In the words of children’s songwriters Paul Hann and Dennis Charney…

                Words are amazing, words are amusing,
                Sometimes words can be confusing.

Confusing? Yes, confusing. This can certainly be true with assessment vocabulary!

We’ve recently updated the AAC Assessment Glossary to help provide clarity on some frequently used key terms. And while it doesn’t always matter which term you use, sometimes it does.

For example, assessment for learning and assessment of learning have different purposes and audiences, and if we believe the research on the power of formative assessment, it’s best not to mix them up!

Performance and achievement are often used interchangeably, but within the Alberta context, they mean different things. Authors who write for an international audience might use the terms differently, but if we understand what the context is in Alberta, we can adjust as needed to ensure we are making an appropriate application.

Learner outcomes and criteria can sometimes be a head-scratcher. Why do we need criteria? Aren’t the outcomes enough? When we were researching to write Creating Credible Criteria, we looked at how members of the international assessment community were using the term and discovered that there were different definitions and applications of the term in common use. So, we decided we would continue to think about criteria as we’ve done since AAC began over 20 years ago.
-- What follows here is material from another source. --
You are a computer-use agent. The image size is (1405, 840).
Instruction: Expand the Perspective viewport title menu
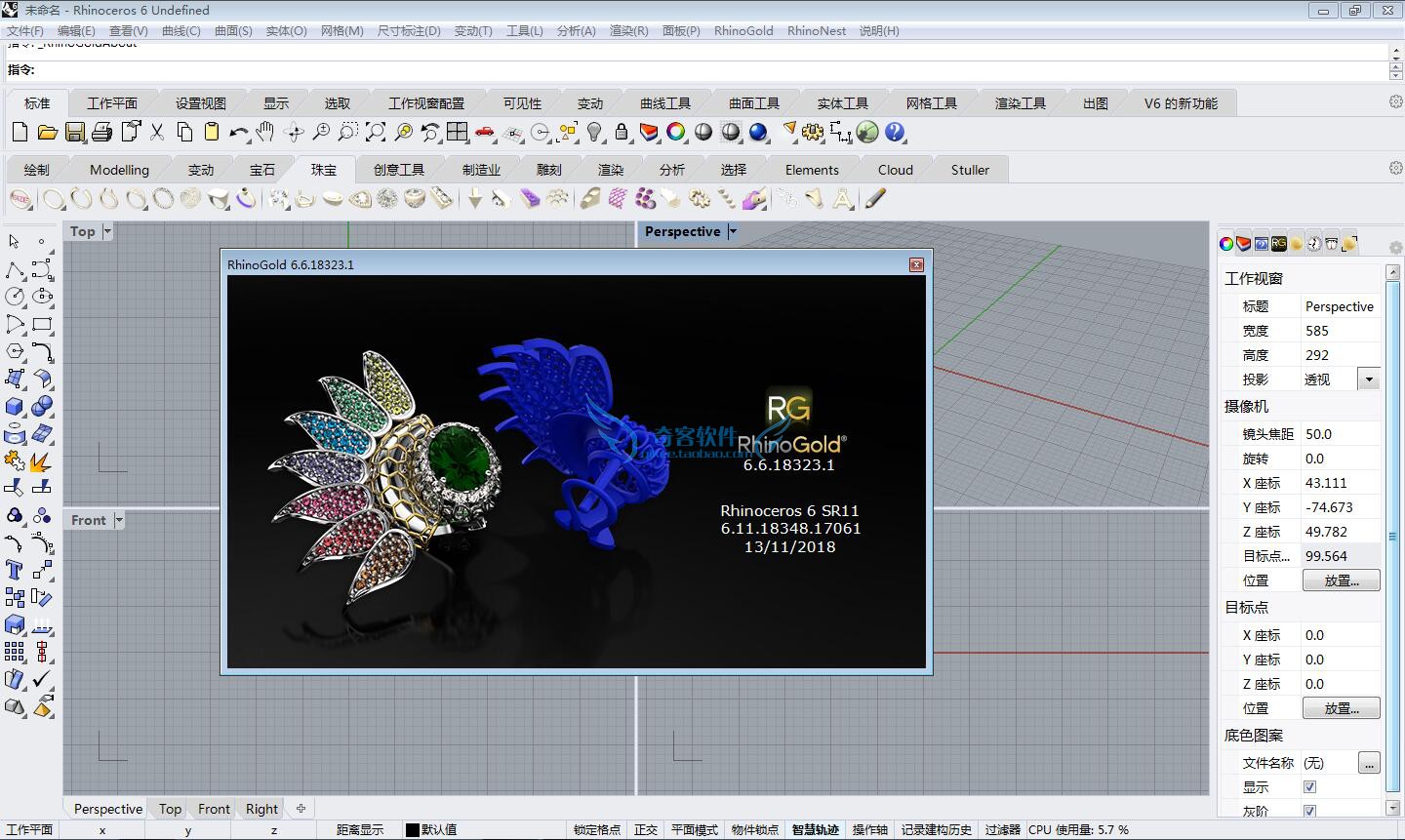point(733,231)
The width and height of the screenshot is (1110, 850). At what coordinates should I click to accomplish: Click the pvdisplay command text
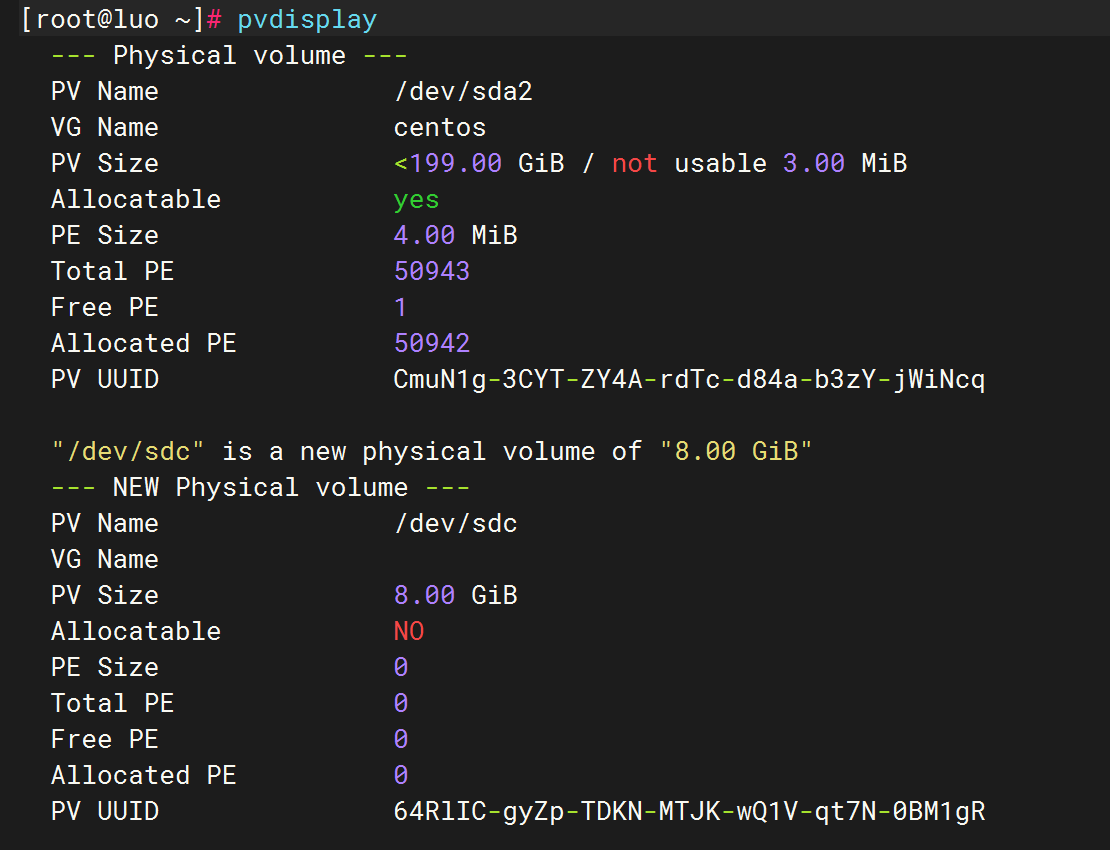tap(306, 19)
The prescribed learner outcomes are lengthy and written from an academic perspective. Teachers need to translate those outcomes into more concise statements (that we call criteria) to capture the essence of what the outcome is asking. This also helps students and parents understand what is expected. With provincial curriculum development underway, we’ll wait and see if criteria will continue to have a place within the assessment vocabulary. But for now, criteria are an essential part of planning for assessment and instruction.

And by the way, criteria are not always synonymous with “I Can” statements, but that’s a topic for another whole blog!

In addition to updating the glossary, we’ve developed three different professional learning modules that are short enough to use as a conversation starter at a staff meeting or a grade level team meeting.
Take a look and think about using one for your next professional gathering.

Everyone might not always agree with the AAC definitions, but differences of opinion are always starting points for further professional conversations and learning. Check the AAC Go page www.aac.ab.ca/go for a wealth of materials to support ongoing learning about assessment.

Also, if you’ve linked your jurisdiction assessment and evaluation policy to the AAC Glossary, you’ll want to update the link.

What questions have come up as you and your colleagues have engaged with the updated AAC Assessment Glossary?